HAWAII ISLAND: A classic example of the saying the more things change the more they stay the same.

If you followed the local elections in 2008 – the ones that resulted in victory for the current mayor Billy Kenoi – you might remember one question that was guaranteed to come up at every forum and debate.

How will our elected leaders deal with our growing trash problem?

Most candidates opted to punt when faced with this question, and with good cause. The issue is incredibly complex and there is no easy answer.

The Hilo landfill is nearing the end of its life expectancy. The giant mountain of trash is said to be the highest point in Hilo. When we had our camera up on the landfill summit in 2009, we were actually looking down on the airplanes that were landing at the Hilo Airport.

So, fast forward to present day, four years later … with another election looming… what about trash has these councilmembers so on edge? The short answer: trucking garbage from East Hawaii to West Hawaii… something Kona residents have said time and time again is not acceptable.

But its more than trash policy that powers this disatisfaction. And to understand that part of the story, we need to take you back…

It was in early 2012 that the County Council became irked over a study – completed by hired consultants – that recommended the county truck garbage collected at solid waste stations in East Hawaii across the island to this location in North Kona, the Pu’uanahulu Landfill.

When the consultant contract – and recommendation – was made public, it resulted in an outcry that carried over to this Town Meeting in Kona, where Mayor Billy Kenoi outright denied that there were any plans to carry out the recommendation.

But things are never that simple, especially during the political season. In a few months, voters will once again decide on who will lead the county for another four years. Therefor, all management decisions are under extra scrutiny… something Kenoi is well aware of…
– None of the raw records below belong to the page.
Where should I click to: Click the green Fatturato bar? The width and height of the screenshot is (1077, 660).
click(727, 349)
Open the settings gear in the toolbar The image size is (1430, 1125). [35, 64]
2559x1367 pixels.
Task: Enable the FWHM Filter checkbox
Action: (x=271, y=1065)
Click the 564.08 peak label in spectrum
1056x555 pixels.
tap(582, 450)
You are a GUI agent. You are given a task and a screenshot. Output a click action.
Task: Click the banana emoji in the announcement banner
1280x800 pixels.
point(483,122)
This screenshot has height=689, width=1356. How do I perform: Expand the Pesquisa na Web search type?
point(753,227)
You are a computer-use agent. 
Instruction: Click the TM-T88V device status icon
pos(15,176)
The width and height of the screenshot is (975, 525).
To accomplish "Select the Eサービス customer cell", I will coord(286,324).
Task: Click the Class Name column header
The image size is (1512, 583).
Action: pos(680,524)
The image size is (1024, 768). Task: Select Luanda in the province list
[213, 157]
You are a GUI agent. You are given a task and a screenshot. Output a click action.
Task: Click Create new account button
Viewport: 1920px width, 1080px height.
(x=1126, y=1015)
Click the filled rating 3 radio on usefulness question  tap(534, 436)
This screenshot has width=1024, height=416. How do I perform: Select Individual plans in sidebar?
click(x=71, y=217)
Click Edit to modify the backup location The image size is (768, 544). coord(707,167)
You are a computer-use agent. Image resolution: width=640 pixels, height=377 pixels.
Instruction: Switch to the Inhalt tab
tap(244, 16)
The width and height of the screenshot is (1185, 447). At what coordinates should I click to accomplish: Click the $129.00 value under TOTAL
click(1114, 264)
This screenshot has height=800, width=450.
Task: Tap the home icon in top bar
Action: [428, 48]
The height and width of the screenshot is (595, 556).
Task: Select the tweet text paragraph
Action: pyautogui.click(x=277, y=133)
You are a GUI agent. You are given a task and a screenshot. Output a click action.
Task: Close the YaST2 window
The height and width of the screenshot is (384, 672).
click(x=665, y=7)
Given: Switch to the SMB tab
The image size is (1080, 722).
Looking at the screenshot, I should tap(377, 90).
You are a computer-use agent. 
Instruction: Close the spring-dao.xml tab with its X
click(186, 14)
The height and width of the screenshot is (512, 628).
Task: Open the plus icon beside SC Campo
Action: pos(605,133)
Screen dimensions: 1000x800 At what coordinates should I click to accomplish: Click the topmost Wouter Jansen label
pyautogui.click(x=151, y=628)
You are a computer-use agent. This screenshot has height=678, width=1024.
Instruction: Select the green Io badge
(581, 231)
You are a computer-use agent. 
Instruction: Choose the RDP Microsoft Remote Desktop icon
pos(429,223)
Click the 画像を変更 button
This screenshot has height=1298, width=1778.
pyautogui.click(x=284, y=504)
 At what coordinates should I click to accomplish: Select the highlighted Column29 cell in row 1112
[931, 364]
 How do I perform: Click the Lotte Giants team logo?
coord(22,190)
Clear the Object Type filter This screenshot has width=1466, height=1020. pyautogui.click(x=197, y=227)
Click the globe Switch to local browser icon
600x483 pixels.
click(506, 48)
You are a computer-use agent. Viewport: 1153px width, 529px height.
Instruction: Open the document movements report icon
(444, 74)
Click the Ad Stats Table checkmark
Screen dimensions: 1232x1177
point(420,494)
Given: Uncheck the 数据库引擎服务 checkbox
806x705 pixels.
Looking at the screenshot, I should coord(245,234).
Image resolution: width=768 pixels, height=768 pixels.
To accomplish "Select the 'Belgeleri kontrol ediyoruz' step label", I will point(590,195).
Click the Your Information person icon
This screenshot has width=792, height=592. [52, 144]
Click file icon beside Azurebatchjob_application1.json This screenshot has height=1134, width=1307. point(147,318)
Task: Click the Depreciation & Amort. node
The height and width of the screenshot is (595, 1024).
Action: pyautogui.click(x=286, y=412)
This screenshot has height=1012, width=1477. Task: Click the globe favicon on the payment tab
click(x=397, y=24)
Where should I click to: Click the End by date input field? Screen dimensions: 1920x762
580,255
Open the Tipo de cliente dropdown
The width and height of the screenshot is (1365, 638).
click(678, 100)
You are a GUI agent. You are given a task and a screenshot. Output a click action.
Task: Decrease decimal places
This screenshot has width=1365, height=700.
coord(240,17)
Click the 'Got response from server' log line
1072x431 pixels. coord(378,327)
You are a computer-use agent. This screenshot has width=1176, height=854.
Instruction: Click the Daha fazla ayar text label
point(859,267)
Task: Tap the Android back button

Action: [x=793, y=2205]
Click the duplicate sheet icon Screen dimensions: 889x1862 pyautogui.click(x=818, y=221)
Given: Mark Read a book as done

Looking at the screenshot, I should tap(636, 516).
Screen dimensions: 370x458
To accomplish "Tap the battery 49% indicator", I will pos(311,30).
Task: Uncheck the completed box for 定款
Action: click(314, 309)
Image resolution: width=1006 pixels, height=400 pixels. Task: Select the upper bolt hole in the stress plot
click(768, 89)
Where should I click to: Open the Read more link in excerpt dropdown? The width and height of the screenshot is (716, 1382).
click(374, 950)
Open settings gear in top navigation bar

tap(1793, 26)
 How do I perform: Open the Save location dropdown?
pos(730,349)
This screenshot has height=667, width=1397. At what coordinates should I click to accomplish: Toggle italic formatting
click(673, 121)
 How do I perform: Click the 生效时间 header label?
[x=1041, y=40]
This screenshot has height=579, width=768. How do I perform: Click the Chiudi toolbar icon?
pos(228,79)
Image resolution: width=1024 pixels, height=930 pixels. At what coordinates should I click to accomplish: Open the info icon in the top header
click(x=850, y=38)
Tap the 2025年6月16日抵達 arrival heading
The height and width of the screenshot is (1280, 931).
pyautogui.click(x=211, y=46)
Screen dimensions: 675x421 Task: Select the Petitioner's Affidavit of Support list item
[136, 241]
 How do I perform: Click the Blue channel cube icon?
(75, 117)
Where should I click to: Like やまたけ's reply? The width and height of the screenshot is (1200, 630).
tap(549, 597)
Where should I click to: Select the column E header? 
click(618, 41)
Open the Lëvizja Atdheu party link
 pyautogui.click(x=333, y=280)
And so is his opponent, council chair and mayoral hopeful from Honokaa, Dominic Yagong. At the very same meeting … which was not billed as a forum but sure felt like one… Yagong vowed to ban cross island trash trucking.

Meanwhile, Hunter Bishop, the Deputy Director at the Department of Environmental Management, downplayed the outcry after the Kona meeting. In defense of the department’s decision, he mentioned that the trucking study was actually called for in the county Integrated Solid Waste Management Plan … the same plan that Yagong made mention of in Kona. Bishop even blamed the newspaper for inciting the unrest over the recommendation. But, as he would soon find out, the worst news for the department had yet to be printed by the local paper.

Meanwhile, we went into our archives … back to 2009 when the draft Integrated Solid Waste Management Plan was being vetted through public meetings…and we found this story, deep in the digitized recesses of our website, told by Tim Bryan. In it, consultants say trucking waste will be studied as an option for the extending the life of the landfill.

And so Bishop’s first defense seems plausible… but it was what was uncovered next that caused the real damage. An investigative report by Nancy Cook Lauer in Stephens Media newspapers revealed the county had already begun to truck more rubbish across the island – part of a “Pilot Project”. It was revealed the County started the east-to-west trash hauling project in January, but apparently never told the County Council, or the mayor, who  had made the “no trucking” statement in Kona, even as the extra garbage was being hauled to Puuanahulu.

And so on Tuesday, the council committee on Environmental Management gave their approval to Yagong’s trash trucking ban … quickly and with little discussion… but not without a few jabs at the department.

Also, Environmental Management officials told the council that the pilot project was finished. But the damage to credibility has been done.

The whole affair points to what seems to be the greater issue with the department. A branch of the administration that is in constant flux, the department has seen a number of directors come and go in recent years. It is obviously a challenging position, as Lono Tyson – one of the former department heads – explained to the council in 2010.

Which brings us back to where we were four years ago… Few answers, but plenty of pontificating: the politics of garbage in an election year here on Hawaii Island.